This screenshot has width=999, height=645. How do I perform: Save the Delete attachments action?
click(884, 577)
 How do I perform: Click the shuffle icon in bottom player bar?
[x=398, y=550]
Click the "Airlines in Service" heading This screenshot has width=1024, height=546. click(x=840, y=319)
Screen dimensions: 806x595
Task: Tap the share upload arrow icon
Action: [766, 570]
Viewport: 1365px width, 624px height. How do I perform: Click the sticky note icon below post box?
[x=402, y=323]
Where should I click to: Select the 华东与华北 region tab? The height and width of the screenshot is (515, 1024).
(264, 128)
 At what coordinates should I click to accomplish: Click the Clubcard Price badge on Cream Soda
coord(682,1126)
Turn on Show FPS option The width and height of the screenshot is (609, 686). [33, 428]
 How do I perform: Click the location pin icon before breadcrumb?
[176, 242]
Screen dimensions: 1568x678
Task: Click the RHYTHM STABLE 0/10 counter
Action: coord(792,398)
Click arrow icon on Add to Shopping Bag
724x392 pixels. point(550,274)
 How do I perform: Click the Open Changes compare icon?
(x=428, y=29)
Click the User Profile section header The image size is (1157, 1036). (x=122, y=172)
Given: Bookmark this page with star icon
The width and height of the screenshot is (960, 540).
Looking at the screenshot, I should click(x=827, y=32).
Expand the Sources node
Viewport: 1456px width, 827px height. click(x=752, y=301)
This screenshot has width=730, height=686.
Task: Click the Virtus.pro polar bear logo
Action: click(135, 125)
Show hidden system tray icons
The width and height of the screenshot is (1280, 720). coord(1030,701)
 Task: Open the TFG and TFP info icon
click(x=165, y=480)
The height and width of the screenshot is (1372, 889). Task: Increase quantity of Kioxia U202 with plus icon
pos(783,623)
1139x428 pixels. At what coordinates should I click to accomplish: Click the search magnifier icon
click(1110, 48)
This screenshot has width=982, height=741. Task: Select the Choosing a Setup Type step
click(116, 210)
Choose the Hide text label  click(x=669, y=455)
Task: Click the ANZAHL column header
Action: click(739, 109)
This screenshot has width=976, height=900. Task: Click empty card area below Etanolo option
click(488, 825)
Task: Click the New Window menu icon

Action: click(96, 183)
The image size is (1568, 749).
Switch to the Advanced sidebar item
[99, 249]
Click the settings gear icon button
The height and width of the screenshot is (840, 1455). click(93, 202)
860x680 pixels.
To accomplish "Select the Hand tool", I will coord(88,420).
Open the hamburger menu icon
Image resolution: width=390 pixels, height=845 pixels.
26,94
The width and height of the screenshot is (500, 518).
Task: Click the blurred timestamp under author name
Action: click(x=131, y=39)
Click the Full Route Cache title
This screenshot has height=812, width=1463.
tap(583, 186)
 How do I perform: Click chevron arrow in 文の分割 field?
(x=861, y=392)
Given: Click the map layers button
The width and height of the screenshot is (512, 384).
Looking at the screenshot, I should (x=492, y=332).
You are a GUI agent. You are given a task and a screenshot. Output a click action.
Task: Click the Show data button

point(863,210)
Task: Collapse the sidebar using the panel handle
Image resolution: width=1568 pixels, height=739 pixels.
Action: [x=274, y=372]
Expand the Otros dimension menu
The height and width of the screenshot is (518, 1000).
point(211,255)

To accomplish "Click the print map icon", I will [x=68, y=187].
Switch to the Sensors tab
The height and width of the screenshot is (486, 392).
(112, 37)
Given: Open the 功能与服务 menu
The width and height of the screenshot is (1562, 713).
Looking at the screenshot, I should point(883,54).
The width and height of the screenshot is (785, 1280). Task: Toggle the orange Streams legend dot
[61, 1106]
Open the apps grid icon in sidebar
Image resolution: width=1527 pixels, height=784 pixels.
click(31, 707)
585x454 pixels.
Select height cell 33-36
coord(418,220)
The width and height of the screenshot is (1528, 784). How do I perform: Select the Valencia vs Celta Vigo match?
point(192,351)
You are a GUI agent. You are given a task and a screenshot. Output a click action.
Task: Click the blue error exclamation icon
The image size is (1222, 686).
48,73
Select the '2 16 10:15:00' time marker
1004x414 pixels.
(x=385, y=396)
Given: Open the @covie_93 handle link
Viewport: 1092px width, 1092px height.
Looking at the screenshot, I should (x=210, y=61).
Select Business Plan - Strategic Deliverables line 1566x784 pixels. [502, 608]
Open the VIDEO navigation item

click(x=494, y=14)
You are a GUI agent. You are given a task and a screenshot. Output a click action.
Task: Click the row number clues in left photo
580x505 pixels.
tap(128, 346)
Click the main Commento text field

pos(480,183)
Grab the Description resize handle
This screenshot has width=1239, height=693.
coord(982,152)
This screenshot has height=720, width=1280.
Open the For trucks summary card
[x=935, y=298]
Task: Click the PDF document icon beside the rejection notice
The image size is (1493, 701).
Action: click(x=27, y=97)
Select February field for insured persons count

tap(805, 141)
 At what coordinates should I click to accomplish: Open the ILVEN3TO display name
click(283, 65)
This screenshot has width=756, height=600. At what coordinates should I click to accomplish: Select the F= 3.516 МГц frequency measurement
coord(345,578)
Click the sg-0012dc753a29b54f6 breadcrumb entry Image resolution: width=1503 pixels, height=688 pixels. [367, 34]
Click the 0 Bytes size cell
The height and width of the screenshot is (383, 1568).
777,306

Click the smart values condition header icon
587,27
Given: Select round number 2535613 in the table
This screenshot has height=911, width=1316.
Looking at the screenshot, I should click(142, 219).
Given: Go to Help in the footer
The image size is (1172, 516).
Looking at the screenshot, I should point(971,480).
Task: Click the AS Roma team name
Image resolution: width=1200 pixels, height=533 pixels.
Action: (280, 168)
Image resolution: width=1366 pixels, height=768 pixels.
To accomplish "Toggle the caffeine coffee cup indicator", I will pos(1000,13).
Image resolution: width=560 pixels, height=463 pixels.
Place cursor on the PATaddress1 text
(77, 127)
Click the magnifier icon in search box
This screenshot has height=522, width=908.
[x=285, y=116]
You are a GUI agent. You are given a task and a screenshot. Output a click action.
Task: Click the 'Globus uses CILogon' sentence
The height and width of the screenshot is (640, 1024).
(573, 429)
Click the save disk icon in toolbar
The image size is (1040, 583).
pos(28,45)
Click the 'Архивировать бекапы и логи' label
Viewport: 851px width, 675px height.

*-*-*

Work out how many lines in the records above hold the string "will", then give only that count.

◆ **Task output**
3